Implementing "break glass" access control in Databricks, similar to Azure Privileged Identity Management (PIM), requires creating a process where users operate with minimal/default permissions, but can temporarily elevate their privileges for critical tasks, outside of the normal CI/CD deployment flow. Here's how you can approach this, including best practices specifically tailored for Databricks, and a discussion on whether dual accounts or just-in-time (JIT) elevation is more suitable:
Recommended Approach for Break Glass in Databricks
1. Principle of Least Privilege by Default
-
By default, assign users to groups/roles that only have read or limited access in your QA and production workspaces.
-
Use SCIM (System for Cross-domain Identity Management) in Databricks, ideally with your IdP (like Azure AD, Okta) for group and user provisioning.
2. Break Glass/Elevated Access Workflow
Two Common Patterns:
A. Dual Accounts (Daily Driver + Admin)
-
Each user has a normal account for daily tasks (read-only in QA/Prod) and a separate account, e.g., "jsmith-breakglass" which is placed in a group with elevated permissions.
-
The break glass account credentials should be tightly controlled (maybe stored in a password manager or protected vault).
-
Use of the break glass account must go through a documented approval workflow, with logging and alerts on any usage.
B. Just-in-Time (JIT) Role Elevation (Recommended)
-
Users have only one account. Normal operations remain read-only.
-
For elevated access, users request temporary membership in a privileged group through a managed process (preferably via your IdP).
-
Integration with Azure AD PIM or similar tool (if using Azure Databricks Enterprise) allows for on-demand group assignment, audit logging, and automatic expiration of elevated access.
-
Manual process (if not using automated IdP tools): Admin temporarily adds user to an "Admins" group, time-boxed, with manual/remove procedures documented and monitored.

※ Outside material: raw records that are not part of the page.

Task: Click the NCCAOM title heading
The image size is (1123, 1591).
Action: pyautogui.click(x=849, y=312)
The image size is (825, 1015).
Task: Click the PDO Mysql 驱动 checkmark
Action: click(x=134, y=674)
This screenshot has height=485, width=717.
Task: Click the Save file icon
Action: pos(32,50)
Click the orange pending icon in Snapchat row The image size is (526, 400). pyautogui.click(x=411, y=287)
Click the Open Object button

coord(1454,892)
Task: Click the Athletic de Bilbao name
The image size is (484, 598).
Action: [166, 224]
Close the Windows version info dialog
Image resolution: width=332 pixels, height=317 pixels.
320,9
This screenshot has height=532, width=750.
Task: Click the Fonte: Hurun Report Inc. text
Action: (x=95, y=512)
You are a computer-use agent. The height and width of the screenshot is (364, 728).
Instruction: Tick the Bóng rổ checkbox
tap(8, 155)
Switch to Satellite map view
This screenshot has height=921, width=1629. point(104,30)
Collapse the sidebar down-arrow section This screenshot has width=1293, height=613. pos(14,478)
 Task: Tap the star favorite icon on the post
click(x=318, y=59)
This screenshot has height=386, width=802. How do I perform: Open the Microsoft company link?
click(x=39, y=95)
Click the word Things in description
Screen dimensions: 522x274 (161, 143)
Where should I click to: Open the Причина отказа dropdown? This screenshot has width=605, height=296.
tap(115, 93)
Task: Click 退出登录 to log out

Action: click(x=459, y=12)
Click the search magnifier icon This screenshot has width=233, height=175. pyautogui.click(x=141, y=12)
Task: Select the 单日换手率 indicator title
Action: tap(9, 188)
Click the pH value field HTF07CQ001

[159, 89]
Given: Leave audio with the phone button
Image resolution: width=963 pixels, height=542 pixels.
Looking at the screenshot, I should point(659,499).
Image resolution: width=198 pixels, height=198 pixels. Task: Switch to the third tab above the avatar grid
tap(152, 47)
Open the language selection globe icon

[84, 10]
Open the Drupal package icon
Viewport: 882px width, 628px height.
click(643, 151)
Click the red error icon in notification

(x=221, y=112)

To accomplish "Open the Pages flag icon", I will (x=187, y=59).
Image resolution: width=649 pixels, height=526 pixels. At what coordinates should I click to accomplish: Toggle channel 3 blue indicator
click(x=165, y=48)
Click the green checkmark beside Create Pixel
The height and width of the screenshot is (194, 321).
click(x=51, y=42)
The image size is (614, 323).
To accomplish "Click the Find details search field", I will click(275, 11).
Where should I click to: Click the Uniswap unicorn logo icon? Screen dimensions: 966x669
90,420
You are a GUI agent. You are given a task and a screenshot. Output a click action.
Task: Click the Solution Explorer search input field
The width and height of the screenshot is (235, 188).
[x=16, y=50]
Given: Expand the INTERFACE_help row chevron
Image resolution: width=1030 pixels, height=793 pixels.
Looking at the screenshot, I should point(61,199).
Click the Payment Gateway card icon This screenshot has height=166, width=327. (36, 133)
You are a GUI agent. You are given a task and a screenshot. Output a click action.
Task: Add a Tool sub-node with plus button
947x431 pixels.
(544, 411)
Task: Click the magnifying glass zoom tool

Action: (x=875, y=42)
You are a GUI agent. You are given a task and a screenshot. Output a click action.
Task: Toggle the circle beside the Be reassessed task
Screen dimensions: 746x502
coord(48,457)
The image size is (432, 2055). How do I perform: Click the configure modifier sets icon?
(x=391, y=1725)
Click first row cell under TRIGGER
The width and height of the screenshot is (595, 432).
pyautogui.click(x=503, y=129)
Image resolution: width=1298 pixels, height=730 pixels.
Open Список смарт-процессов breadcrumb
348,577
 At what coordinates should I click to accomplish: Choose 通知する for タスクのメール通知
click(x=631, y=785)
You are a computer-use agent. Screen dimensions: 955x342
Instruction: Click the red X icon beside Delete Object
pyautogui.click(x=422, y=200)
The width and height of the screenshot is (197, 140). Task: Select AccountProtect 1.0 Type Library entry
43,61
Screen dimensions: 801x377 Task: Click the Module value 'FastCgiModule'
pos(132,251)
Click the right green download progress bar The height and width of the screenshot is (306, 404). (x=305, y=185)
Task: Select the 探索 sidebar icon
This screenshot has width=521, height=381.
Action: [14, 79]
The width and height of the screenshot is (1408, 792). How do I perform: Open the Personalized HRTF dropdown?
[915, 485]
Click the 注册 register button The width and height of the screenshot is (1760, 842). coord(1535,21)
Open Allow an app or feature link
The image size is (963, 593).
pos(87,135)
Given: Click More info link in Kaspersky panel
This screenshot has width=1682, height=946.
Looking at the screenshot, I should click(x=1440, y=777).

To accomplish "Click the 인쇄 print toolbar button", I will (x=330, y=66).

3. Implementing in Databricks
-
Use Unity Catalog for fine-grained access control across workspaces, assigning default roles and "break glass" groups as appropriate.
-
Set up Databricks groups for:
-
Daily users: assigned read-only permissions in the QA/Prod workspaces.
-
Break glass users: assigned admin or elevated roles, but group membership is gated via approval and logging.
-
All elevated actions should be auditable (use Databricks audit logs).
4. Approval and Monitoring
-
Store the approval process in a ticketing system (Jira, ServiceNow, etc.) or in an access management tool (like Azure AD PIM).
-
Monitor group membership changes and elevated access usage. Set alerts for any changes to break glass groups.
5. Emergency (Break Glass) Procedures
-
In case of emergency, ensure steps are documented:
-
Who can escalate access.
-
Who approves.
-
How logs are collected and reviewed after the fact.
-
How and when elevated rights are revoked.
Dual Accounts vs. JIT Elevation
| Aspect |
Dual Accounts |
Just-in-Time Elevation (PIM-style) |
| Usability |
Clunky, need to track multiple creds |
Seamless, single identity |
| Security |
Good, but shared creds risk (if mishandled) |
Excellent, no extra creds, better audit |
| Auditability |
Auditable, but easier to miss linkages |
Highly auditable, centralized |
| Automation |
Awkward, hard to automate |
Easy with IdP integration |
| Recommended for Databricks? |
Only if JIT tools unavailable |
Best practice if possible |
Summary and Recommendations
-
Best approach: Use JIT group membership elevation via your IdP, paired with Databricks access controls and audit logs.
-
Azure Databricks integrates well with Azure AD PIM; other IdPs (Okta, etc.) can also be used for temporary group assignment.
-
Fallback approach: Dual accounts, with admin accounts restricted and usage thoroughly audited, should only be used if JIT methods are unavailable.
-
Always require documented approval for break glass access, and audit all changes post-event.
-
Enforce read-only roles in QA and prod for all users outside the break glass group.
This will ensure you have strong operational security, full auditability, and minimal disruption to your CI/CD process while still allowing emergency/manual interventions when absolutely necessary.